For all that, Soyuz-5 itself is an expendable rocket. Newer competitors, most notably SpaceX’s Falcon 9, have been designed with reusability in mind from the start. It remains to be seen if Soyuz-5 will ever be able to win a significant share of the international launch market under these circumstances.
For Roscosmos, however, the rocket still serves a critical purpose. With its budget constrained by the high cost of war and international sanctions, it has been challenging to build a brand-new reusable rocket from scratch. The Amur rocket, also called Soyuz-7, has been designed to fill this role. With its reusable first stage and methane-fueled engine, Amur is intended to compete with SpaceX in terms of price at some point in the future. But Amur has been delayed several times, and its maiden launch is now scheduled for no earlier than 2030.
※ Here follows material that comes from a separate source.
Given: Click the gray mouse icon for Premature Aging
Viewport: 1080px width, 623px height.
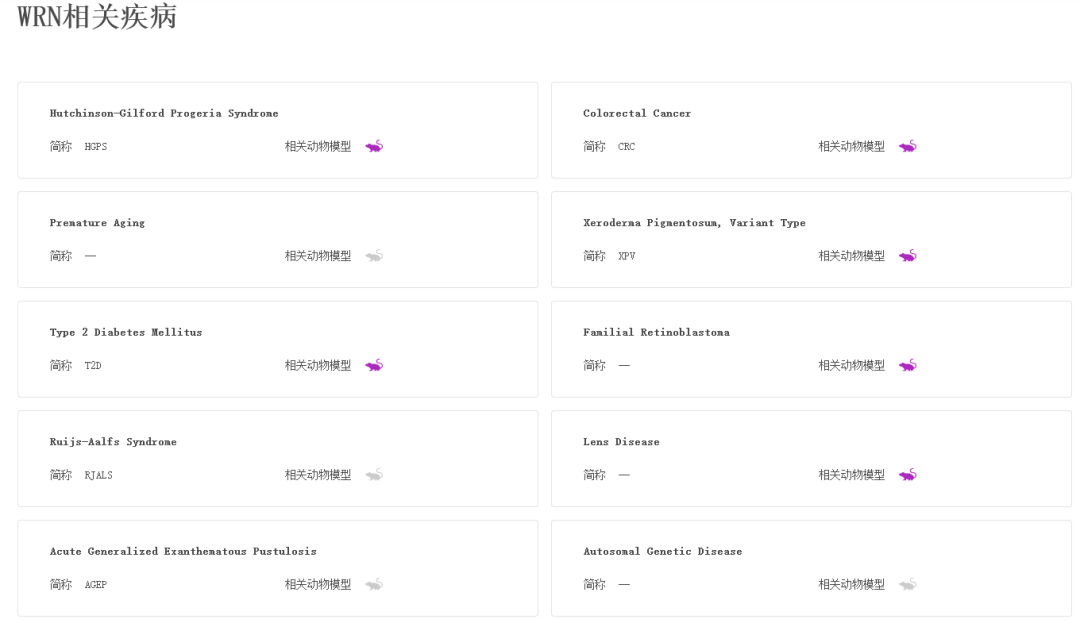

In that context, Soyuz-5 can be seen as a stopgap. It will keep the Russian space program on the path to development, even if the way it does so is anchored in the Soviet past.
The Commercial Hurdles
For Russia, it is also far from clear what role Soyuz-5 can play in the global launch market. The industry has changed profoundly in the last decade, and new entrants like SpaceX or providers from China have presented customers with cheaper and more flexible alternatives. Russia still flies its Soyuz-2 rockets for crewed launches and the Angara family for heavier payloads, but neither have carved out a strong niche in international markets. Whether Soyuz-5 can buck this trend remains to be seen.
Still, the fact that Roscosmos has developed Soyuz-5 to the point of a near-launch with its existing funding base is something to be celebrated. A successful test launch in December would show that, sanctions or not, and with a limited budget or not, Russia can still put new hardware on the launch pad.
Soyuz-5 might not be a rocket that changes the rules of the game. But for Russia, it matters for other reasons. The vehicle is a symbol of technological independence from other countries, and it is a bridge to the future. What that future will look like is less clear, whether it will arrive with the Amur rocket or with another as-yet-unnamed generation of rockets.